**Assignment:** Write out the stretch of the multistrategy learning passage from "The general model" through "choice and combination.", word for word.

**Quoted passage:**
In cascade models, two or more learning strategies are cascaded sequentially, with the output of one strategy serving as the input to another. For example, Danyluk's (1994) GEMINI system uses a cascade of explanation-based learning, conceptual clustering, and rule induction strategies, in that order, to combine analytical and empirical learning into a single learning system. Clearly, these categories of models are not exclusive of each other (e.g., a strategy selection system may choose to cascade learning strategies in certain circumstances), but they serve to characterize the major ways in which learning strategies may be integrated.
Research into multistrategy learning is useful on pragmatic grounds when complex worlds are the domains of learning systems. Such approaches allow for maximal flexibility. Significant interactions are present in multistrategy systems, however, that are not apparent in isolated systems. For example, if two algorithms modify the domain knowledge of the system, and a dependency exists between the two, such that one strategy modifies a part of the domain knowledge that the second one uses, then an implied sequencing must be enforced; that is, the first strategy must be applied before the second. Such dependencies do not exist in single-strategy systems. Research into multistrategy systems contributes to many such issues that pertain to applied systems.
The general model of learning from Figure 44 can be refined to a multistrategy framework as seen in Figure 45. Some input is processed by a multistrategy performance system in a manner dependent upon its goals, expectations, and the knowledge in its memory. A trace of the processing is passed to the learning subsystem. The learning module then uses different methods from a library or toolbox of standard algorithms to make changes to the knowledge in memory. Usually, the tools selected from the toolbox are chosen by the researcher (e.g., as is with the PRODIGY system. See Veloso & Carbonell, 1994, or Carbonell et al., 1991). The goal of this dissertation is to specify a method by which to automate this choice and combination.

**Supplied material:**
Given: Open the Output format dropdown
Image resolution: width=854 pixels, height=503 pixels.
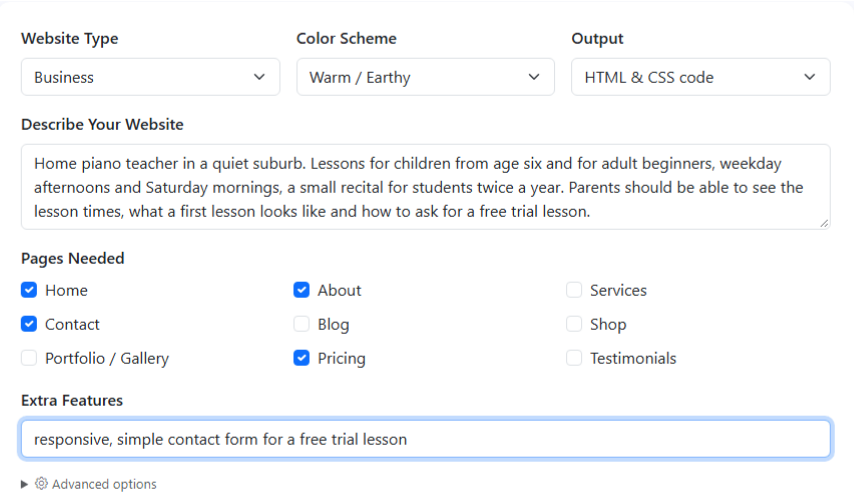Looking at the screenshot, I should [x=700, y=77].
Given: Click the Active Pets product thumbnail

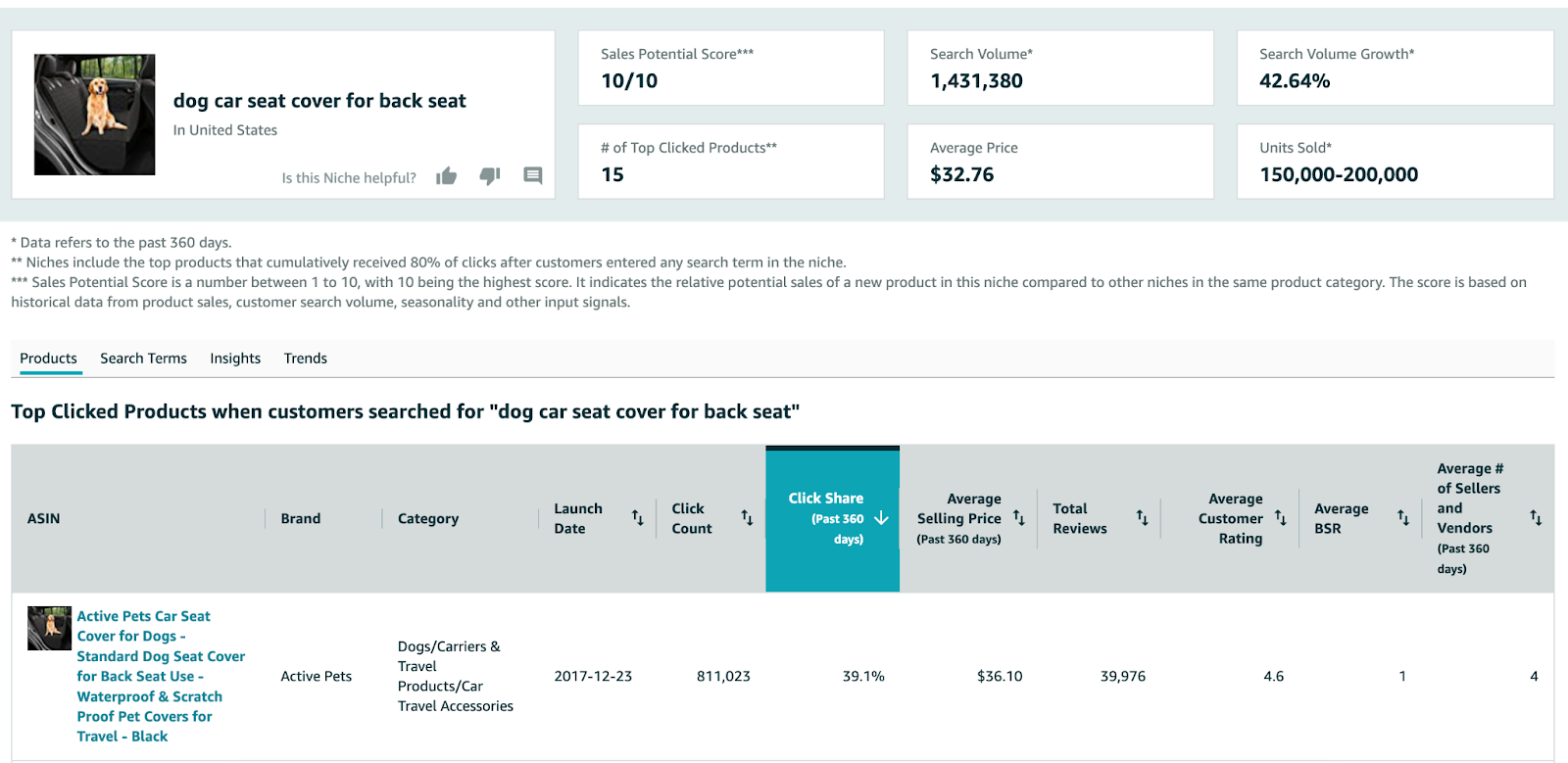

**Answer to this problem:**
The general model of learning from Figure 44 can be refined to a multistrategy framework as seen in Figure 45. Some input is processed by a multistrategy performance system in a manner dependent upon its goals, expectations, and the knowledge in its memory. A trace of the processing is passed to the learning subsystem. The learning module then uses different methods from a library or toolbox of standard algorithms to make changes to the knowledge in memory. Usually, the tools selected from the toolbox are chosen by the researcher (e.g., as is with the PRODIGY system. See Veloso & Carbonell, 1994, or Carbonell et al., 1991). The goal of this dissertation is to specify a method by which to automate this choice and combination.